À travers ce prisme, cette lunette aux verres rayés par la mélancolie, les éléments positifs sont perçus comme tout petits, tandis que les déconvenues prennent des proportions gigantesques. Les succès passent inaperçus, ils sont intégrés, puis oubliés sans même être célébrés. En revanche, dès lors qu’il y a un barrage, un obstacle qui me barre la route, il semble aussi haut, aussi menaçant qu’un Tyranosaurus Rex. Ce sont des relents, des relents de ma période victime, un peu puants, qui reviennent me hanter régulièrement.

À de nombreux moments, ce prisme noir m’a poussée à me demander, avec une ferveur qui s’apparente presque à de la folie ou à du mysticisme, si la CHANCE existe. Et si oui, est-on condamné lorsqu’on ne bénéficie pas des grâces du divin ?

Est-ce possible d’admettre et de prouver que je n’ai pas de chance, ou est-ce une vue de mon esprit ?

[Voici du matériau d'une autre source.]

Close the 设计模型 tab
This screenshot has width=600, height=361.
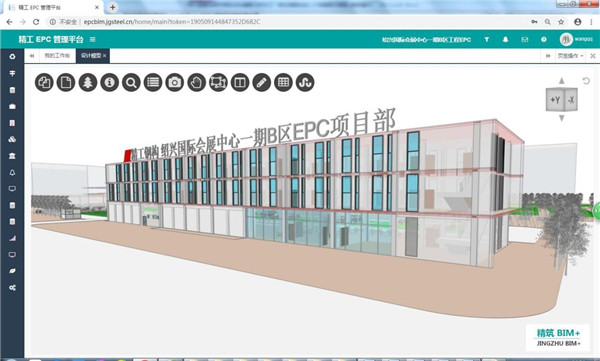click(104, 56)
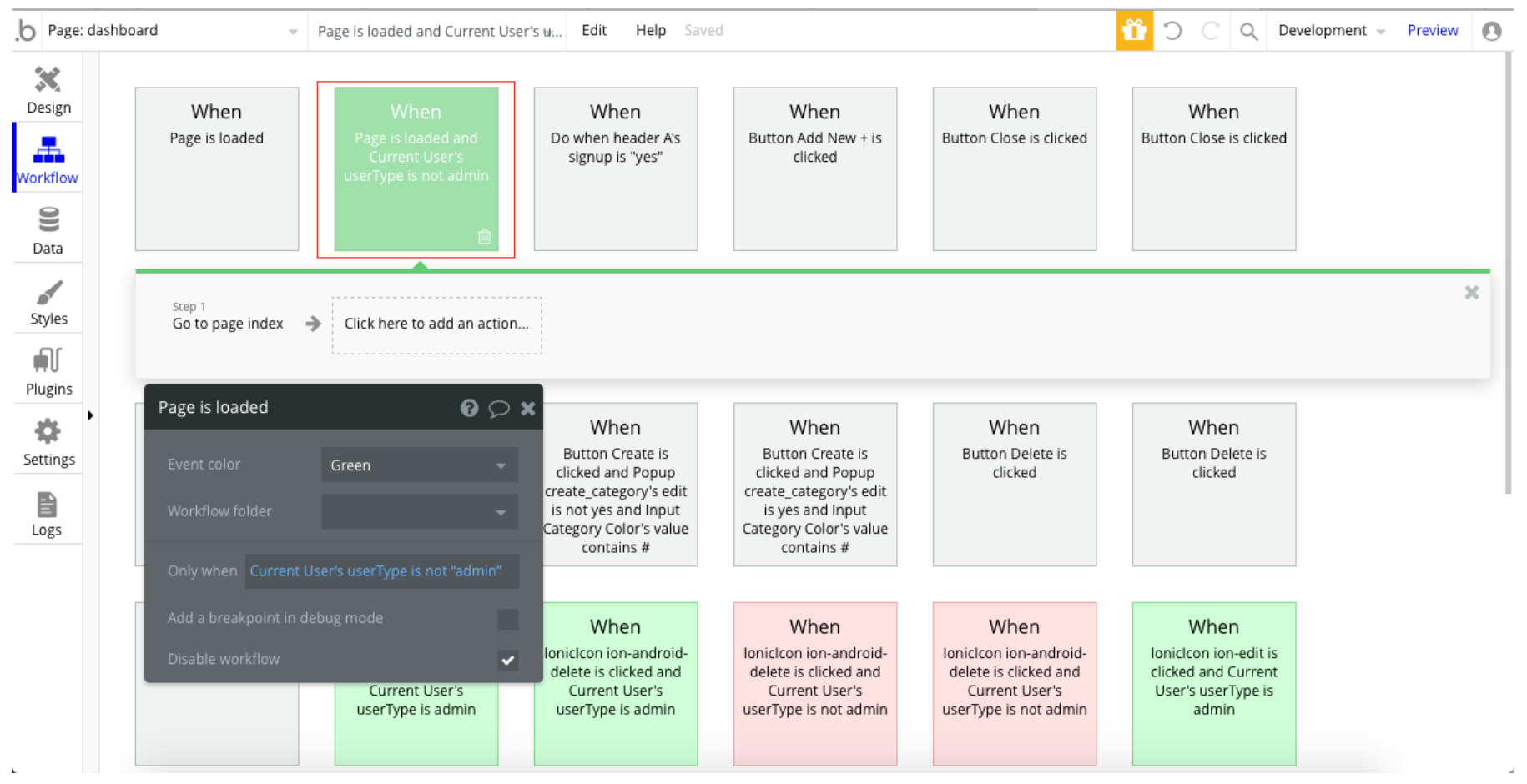Image resolution: width=1527 pixels, height=784 pixels.
Task: Open the search magnifier tool
Action: coord(1248,31)
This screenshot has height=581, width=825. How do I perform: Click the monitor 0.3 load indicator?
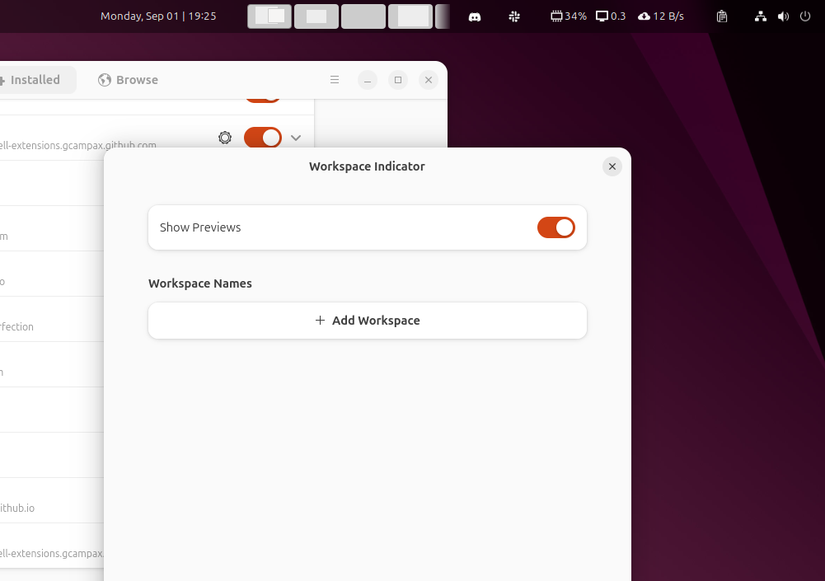pyautogui.click(x=610, y=16)
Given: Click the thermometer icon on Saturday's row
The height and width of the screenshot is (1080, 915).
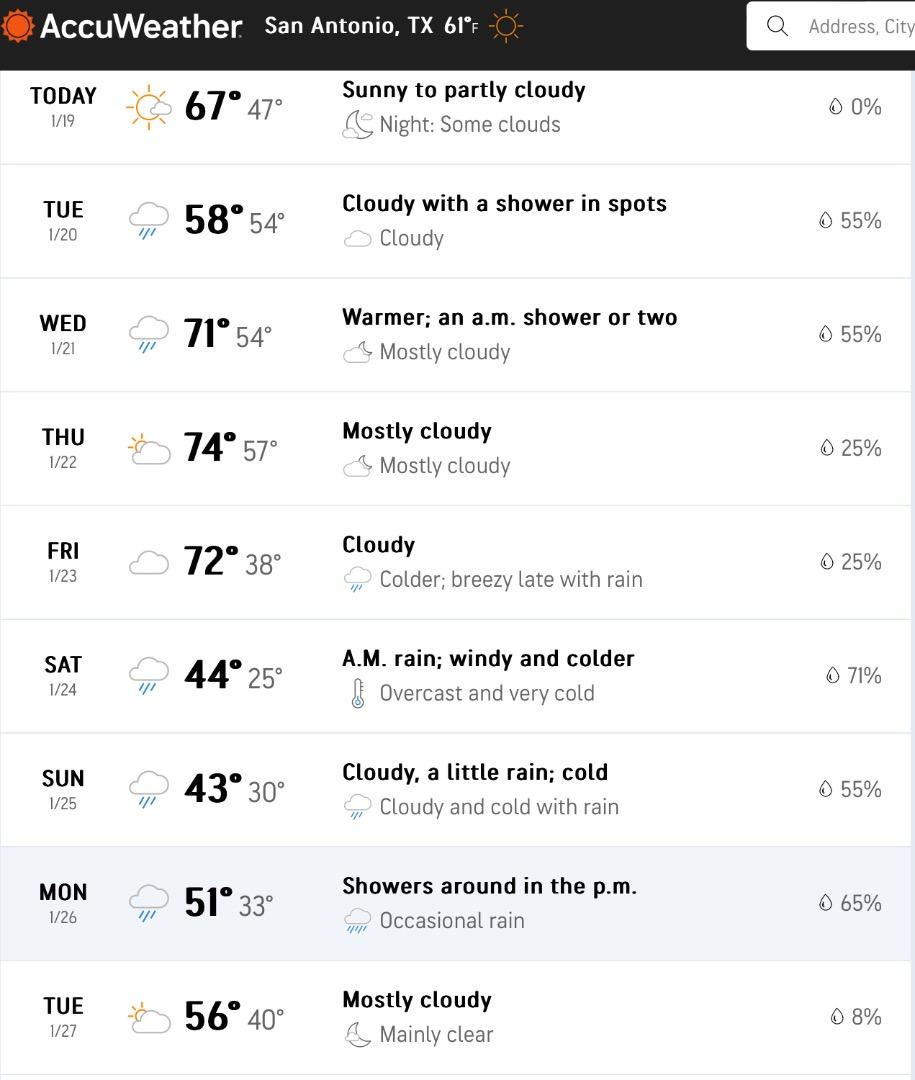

J’ai fait énormément de recherches sur Google : “La chance existe-t-elle ?”. Les réponses suivantes sont apparues :

“La chance, ce sont des statistiques.”

“La chance est une explication que veut donner le cerveau humain à des événements qui se produisent.”

“ La chance, finalement pour un individu, c’est un hasard heureux.”

En fait, la chance n’existe pas. On utilise l’expression “avoir de la chance” quand les espérances d’une personne, ses souhaits, ses aspirations, se produisent par hasard. Mais elles auraient aussi pu ne pas se produire. C’est la roulette russe.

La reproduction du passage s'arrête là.